- [Exercise requirements]: Could you restate the data word for word and drop the pictures?

· · ·

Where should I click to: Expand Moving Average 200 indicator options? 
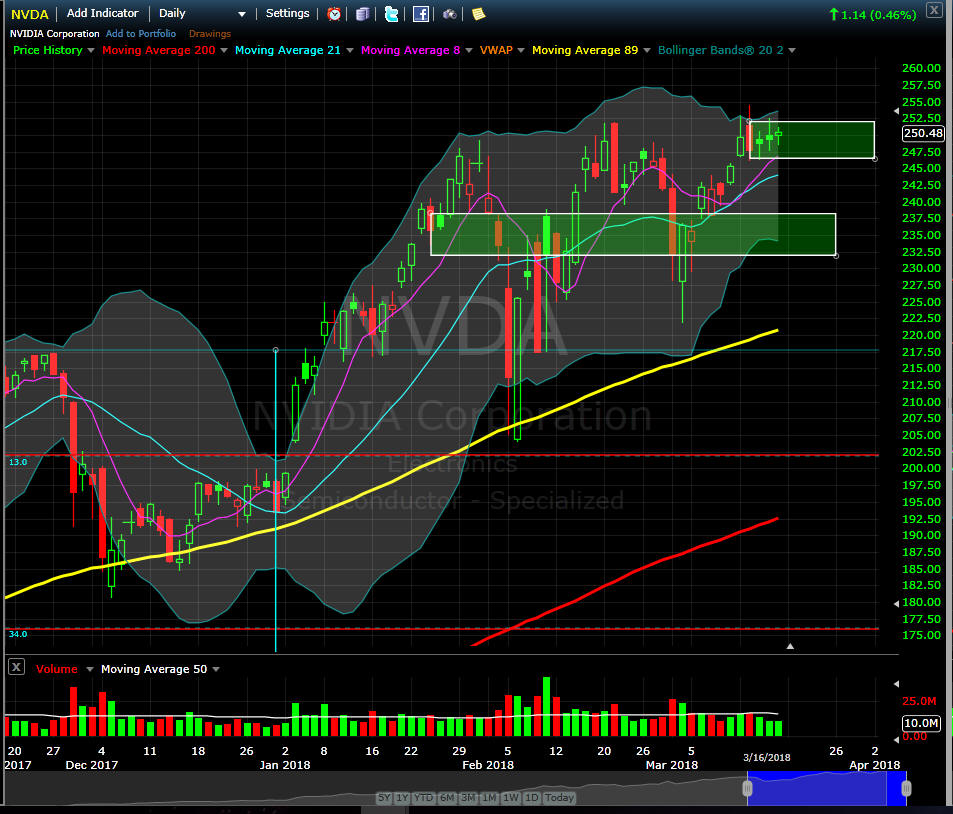(x=223, y=50)
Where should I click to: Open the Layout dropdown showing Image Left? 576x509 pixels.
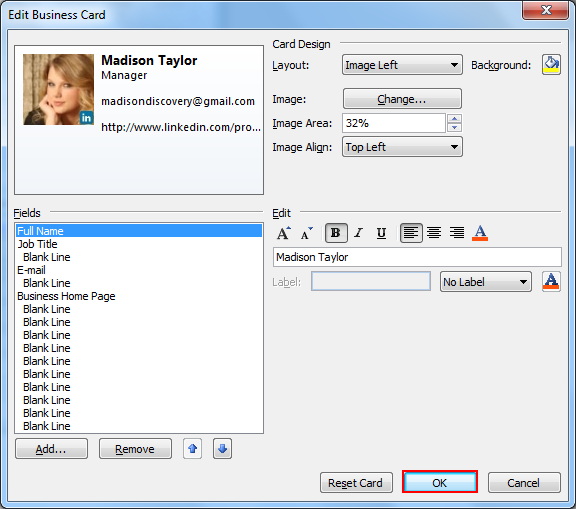point(402,65)
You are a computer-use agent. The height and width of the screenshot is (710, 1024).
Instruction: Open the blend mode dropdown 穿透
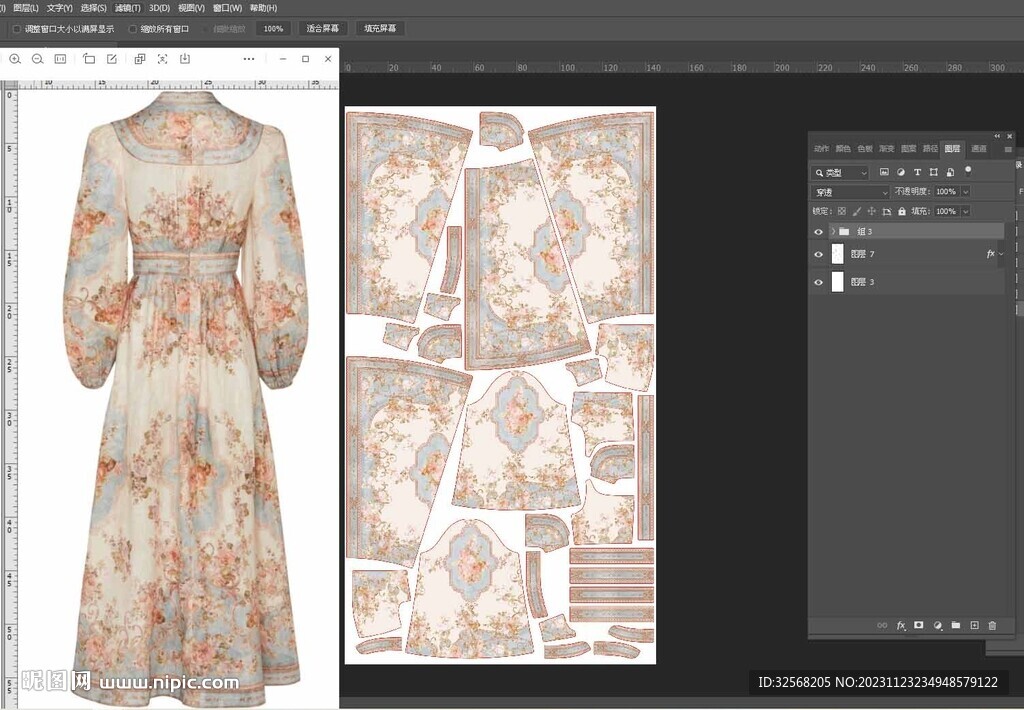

· · ·

- [Solution to this problem]:
Where should I click to: Expand Moving Average 200 indicator options? 
(x=223, y=50)
Where should I click to: Open the Layout dropdown showing Image Left? 576x509 pixels.
point(402,65)
You are a computer-use agent. The height and width of the screenshot is (710, 1024).
Instruction: Open the blend mode dropdown 穿透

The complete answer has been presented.